In its recent 2016 budget request, the White House allocated $18.5 billion to NASA. Of this proposed amount, $30 million will be set aside in a additional funding to fulfill one of the most highly anticipated missions astrobiologists have long sought to realize: sending a spacecraft to study the icy moon Europa for signs of alien life.
Europa has captivated the fascination and intrigue of scientists and star gazers for decades. Europa, which is one of Jupiter’s 67 known moons, is suspected of harboring an ocean underneath its icy surface, which shows visible signs of striated cracks and streaks. It has also been observed spewing plumes of water vapor as high as 125 miles (200 km) above Europa’s surface, which NASA’s proposed mission to Europa hopes to study and analyze.

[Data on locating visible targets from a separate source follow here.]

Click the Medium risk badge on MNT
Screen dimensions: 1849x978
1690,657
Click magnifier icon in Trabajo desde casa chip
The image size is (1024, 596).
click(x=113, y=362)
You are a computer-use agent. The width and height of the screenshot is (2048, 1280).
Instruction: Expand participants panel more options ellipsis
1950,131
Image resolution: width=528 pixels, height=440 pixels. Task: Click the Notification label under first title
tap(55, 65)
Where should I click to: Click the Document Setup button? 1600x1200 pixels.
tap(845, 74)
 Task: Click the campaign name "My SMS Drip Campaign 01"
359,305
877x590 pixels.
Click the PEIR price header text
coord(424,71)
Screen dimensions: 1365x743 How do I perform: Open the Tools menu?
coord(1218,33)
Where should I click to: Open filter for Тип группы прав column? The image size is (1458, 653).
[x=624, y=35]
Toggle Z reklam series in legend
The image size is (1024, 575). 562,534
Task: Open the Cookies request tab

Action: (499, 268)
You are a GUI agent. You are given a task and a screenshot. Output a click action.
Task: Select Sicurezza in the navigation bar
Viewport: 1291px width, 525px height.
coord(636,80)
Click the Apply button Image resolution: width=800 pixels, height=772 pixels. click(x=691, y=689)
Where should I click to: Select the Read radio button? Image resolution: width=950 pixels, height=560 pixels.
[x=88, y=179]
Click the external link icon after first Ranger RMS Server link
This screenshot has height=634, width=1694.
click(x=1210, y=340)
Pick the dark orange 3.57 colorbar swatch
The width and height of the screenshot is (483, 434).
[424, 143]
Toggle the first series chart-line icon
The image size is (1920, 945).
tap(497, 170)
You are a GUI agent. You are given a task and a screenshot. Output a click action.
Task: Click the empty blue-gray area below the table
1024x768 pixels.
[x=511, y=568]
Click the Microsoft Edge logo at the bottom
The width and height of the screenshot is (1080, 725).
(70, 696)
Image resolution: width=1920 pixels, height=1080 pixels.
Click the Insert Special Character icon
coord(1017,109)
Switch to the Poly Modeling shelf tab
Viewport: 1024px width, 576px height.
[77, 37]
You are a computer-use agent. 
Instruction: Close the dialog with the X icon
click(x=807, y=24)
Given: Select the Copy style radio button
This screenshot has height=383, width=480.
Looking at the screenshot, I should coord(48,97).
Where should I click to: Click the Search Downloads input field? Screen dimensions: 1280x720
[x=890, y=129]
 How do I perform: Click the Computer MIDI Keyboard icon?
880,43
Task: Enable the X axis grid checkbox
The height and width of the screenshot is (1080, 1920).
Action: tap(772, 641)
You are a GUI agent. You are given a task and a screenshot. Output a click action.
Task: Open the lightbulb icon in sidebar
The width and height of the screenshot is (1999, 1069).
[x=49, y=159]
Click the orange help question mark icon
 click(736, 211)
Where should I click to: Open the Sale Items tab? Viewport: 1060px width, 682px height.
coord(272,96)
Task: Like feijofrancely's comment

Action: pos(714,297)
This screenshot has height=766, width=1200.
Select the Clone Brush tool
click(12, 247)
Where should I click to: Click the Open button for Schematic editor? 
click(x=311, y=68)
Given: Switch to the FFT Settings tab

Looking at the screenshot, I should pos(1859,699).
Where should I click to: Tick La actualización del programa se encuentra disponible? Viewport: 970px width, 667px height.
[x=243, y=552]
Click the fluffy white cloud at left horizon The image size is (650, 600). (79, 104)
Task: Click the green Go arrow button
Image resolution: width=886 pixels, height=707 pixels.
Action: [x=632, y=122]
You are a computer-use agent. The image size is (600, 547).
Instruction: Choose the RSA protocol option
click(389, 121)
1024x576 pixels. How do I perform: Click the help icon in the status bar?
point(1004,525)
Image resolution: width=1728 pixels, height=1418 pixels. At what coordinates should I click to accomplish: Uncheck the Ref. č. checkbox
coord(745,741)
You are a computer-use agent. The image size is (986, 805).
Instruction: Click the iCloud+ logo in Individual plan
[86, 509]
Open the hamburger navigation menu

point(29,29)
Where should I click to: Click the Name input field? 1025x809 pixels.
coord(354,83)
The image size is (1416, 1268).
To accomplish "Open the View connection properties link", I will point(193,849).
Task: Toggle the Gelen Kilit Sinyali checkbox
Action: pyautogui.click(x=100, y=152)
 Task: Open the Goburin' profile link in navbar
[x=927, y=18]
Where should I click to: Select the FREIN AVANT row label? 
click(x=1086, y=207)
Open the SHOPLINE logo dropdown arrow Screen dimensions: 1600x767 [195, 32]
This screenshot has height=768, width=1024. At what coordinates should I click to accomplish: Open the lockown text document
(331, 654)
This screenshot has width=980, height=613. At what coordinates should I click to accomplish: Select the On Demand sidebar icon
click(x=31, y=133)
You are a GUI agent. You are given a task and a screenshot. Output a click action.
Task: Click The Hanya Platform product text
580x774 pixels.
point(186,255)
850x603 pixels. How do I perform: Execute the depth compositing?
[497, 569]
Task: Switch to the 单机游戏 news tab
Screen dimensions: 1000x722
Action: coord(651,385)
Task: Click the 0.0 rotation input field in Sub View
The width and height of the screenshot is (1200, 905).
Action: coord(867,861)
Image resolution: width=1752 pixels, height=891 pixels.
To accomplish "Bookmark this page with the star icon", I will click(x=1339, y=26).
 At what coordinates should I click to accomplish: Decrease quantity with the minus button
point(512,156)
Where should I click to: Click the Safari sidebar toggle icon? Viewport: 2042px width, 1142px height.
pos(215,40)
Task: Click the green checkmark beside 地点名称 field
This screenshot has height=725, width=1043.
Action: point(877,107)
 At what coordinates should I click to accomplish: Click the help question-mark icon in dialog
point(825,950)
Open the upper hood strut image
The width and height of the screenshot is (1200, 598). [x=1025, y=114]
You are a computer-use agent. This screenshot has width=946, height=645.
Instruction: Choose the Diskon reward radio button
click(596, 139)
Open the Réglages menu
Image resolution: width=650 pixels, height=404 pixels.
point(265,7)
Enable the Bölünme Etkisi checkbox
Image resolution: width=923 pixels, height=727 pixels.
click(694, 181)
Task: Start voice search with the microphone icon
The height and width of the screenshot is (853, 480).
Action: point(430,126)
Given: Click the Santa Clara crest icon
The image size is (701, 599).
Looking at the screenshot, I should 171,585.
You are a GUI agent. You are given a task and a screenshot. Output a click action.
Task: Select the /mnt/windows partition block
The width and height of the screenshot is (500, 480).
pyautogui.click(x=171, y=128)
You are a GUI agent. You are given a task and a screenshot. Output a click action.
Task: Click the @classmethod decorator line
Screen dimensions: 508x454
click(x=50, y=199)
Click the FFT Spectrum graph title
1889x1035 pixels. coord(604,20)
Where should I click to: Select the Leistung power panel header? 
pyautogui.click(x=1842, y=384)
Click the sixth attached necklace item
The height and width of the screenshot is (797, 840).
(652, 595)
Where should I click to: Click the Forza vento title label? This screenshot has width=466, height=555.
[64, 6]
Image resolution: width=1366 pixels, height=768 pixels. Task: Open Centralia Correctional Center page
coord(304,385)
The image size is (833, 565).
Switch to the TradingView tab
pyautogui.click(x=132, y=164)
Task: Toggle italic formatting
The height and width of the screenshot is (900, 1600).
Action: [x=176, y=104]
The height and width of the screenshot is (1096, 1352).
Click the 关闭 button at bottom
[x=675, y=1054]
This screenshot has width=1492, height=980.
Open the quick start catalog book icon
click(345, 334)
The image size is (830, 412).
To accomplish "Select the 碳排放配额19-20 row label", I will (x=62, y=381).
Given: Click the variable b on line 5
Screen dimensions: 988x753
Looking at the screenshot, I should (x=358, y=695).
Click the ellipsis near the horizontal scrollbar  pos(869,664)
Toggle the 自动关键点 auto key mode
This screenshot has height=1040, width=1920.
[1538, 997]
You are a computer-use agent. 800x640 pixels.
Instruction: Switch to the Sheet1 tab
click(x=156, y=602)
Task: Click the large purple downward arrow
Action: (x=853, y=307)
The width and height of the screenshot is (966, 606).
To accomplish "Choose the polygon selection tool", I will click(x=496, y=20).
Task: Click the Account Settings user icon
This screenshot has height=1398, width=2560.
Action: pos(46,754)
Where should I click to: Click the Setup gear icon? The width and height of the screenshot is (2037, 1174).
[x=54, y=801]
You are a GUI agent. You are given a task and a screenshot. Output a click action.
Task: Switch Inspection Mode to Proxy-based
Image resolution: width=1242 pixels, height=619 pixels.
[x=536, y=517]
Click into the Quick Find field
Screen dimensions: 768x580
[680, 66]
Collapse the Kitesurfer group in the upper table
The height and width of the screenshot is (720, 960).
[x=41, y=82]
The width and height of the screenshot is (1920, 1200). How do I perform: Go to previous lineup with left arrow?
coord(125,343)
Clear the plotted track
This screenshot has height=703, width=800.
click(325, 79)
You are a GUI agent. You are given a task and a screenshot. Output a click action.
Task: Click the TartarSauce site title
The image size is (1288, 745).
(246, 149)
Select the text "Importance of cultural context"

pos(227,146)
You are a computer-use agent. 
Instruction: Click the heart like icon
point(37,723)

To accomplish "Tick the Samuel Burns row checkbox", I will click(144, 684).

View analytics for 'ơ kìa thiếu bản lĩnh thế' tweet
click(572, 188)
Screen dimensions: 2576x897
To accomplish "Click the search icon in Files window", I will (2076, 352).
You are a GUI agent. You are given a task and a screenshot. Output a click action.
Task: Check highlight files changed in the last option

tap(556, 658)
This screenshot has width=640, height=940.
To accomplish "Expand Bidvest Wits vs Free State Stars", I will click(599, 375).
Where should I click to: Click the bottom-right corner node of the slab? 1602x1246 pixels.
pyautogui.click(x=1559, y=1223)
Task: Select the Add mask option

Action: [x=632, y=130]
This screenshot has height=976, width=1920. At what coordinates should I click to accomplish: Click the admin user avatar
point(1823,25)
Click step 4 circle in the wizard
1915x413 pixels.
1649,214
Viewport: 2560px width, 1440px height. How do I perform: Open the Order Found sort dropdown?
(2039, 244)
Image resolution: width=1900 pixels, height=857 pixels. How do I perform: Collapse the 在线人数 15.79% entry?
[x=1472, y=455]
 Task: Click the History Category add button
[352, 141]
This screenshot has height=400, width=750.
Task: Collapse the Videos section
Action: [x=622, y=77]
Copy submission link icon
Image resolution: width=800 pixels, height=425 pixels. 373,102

NASA’s Hubble Space Telescope first spotted these water vapor plumes in 2012. Although scientists are still debating the frequency and existence of these plumes, if true, they offer the best chance we have of sampling the chemical composition of Europa’s liquid water.
The Europa Clipper
While landing a rover capable of drilling beneath the icy shell of Europa is ideal, NASA is planning a more modest approach by using the $30 million to develop and launch a space probe meant “to measure and map the moon’s ice shell.” Tentatively called the Europa Clipper, this $2 billion unmanned probe will take approximately 8 years to reach and enter into Jupiter’s orbit, which it will then use to make 45 flybys of Europa “at altitudes ranging from 16 miles to 1,700 miles (25 km to 2,700 km).”
Over 3.5 years, the Europa Clipper will analyze Europa’s subsurface ocean, with a focus on studying the “water’s depth, salinity and other characteristics.” Grunsfeld has also expressed interest in using the probe to fly through Europa’s water vapor plumes with the hope of collecting sample materials that an onboard instrument can analyze for existing biomolecules and amino acids. The discovery of such compounds would definitely hint at the existence of alien life. According to astrobiologist Chris McKay, “If you get 20 amino acids, all with the same chirality [a property of asymmetry], that would be, I think, compelling.”
The existence of Europa’s water vapor plumes are still in question, and even if they do exist, timing the probe’s fly-through poses significant logistical challenges of timing, direction and orientation. NASA is planning to confirm the existence of these water vapor plumes this May when the Hubble Space Telescope will perform additional observations of Europa’s southern pole region, where the plumes are expected to exist.
If NASA’s budget gets approved and all goes accordingly, the mission should launch in 2022 and arrive in 2030. Duration of travel, however, may be shortened should NASA decide to use its Space Launch System megarocket.